Recent genetic evidence demonstrated that Shc is a critical molecule for T cell activation and differentiation. However, how Shc is coupled to the T cell antigen receptor (TCR) has not been clearly characterized. Here we report that the tyrosine kinase Lck functions as a connecting molecule for TCR and Shc. Lck plays a critical role in TCR signal transduction by phosphorylating the immuno-receptor tyrosine based activation motif (ITAM). Our data shows that the PTB domain of Shc binds the SH2/3 domains of Lck in a phosphotyrosine-independent manner. Inhibition of the Lck/Shc interaction led to the loss of IL-2 promoter activation, confirming that the role of Shc in IL-2 production requires its interaction with Lck. Together, the data show that Shc is connected to the activated TCR via direct interaction with Lck.

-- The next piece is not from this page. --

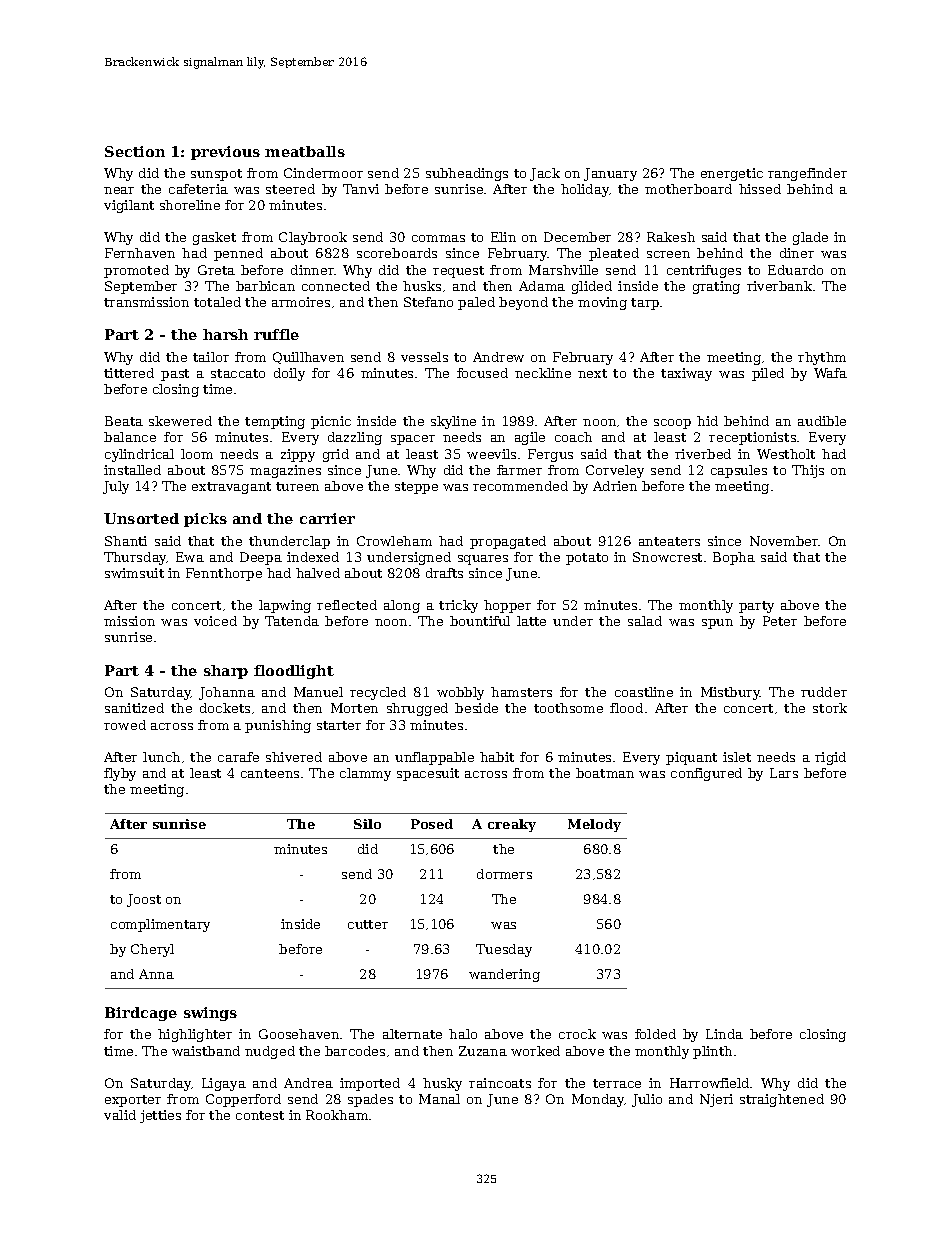 Image resolution: width=952 pixels, height=1233 pixels. Describe the element at coordinates (587, 559) in the screenshot. I see `potato` at that location.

A novel ERK-dependent signaling process that regulates interleukin-2 expression in a late phase of T cell activation.

Engagement of the T cell antigen receptor (TCR) rapidly induces multiple signal transduction pathways, including ERK activation. Here, we report a critical role for ERK at a late stage of T cell activation. Inhibition of the ERK pathway 2-6 h after the start of TCR stimulation significantly impaired interleukin-2 (IL-2) production, whereas the same treatment during the first 2 h had no effect. ERK inhibition significantly impaired nuclear translocation of c-Rel with a minimum reduction of NF-AT activity. Requirement for sustained ERK activation was also confirmed using primary T cells. To induce sustained activation of ERK, T cells required continuous engagement of TCR. Stimulation of T cells with soluble anti-TCR antibody resulted in activation of ERK lasting for 60 min, but failed to induce IL-2 production. In contrast, plate-bound anti-TCR antibody activated ERK over 4 h and induced IL-2. Furthermore, T cells treated with soluble anti-TCR antibody produced IL-2 when phorbol 12-myristate 13-acetate, which activates ERK, was present in the culture medium 2-6 h after the start of stimulation. Together, the data demonstrate the presence of a novel activation process following TCR stimulation that requires ERK-dependent regulation of c-Rel, a member of the NF-kappaB family.

Genetic evidence for Shc requirement in TCR-induced c-Rel nuclear translocation and IL-2 expression.

Shc, a prototypic adapter molecule, has been implicated in T cell receptor (TCR) signal transduction, but its role has not been identified clearly. Here we report that Shc is essential for TCR-induced IL-2 production but is dispensable for CD69 or CD25 expression. Engagement of TCR in mutant Jurkat T cells lacking Shc fails to produce IL-2 because of impaired mitogen-activated protein kinase activation. Activation of c-Rel, a transcription factor essential for IL-2 expression, was impaired also. In contrast, activation of nuclear factor of activated T cell and expression of CD69/CD25 were comparable between the mutant and wild-type Jurkat cells. These defects were rescued by expression of exogenous Shc. Activation of c-Rel using the estrogen receptor fusion protein restored the activation of the IL-2 promoter in an estrogen-dependent manner. These results show that Shc plays an essential role in the TCR-induced activation of c-Rel and the IL-2 promoter.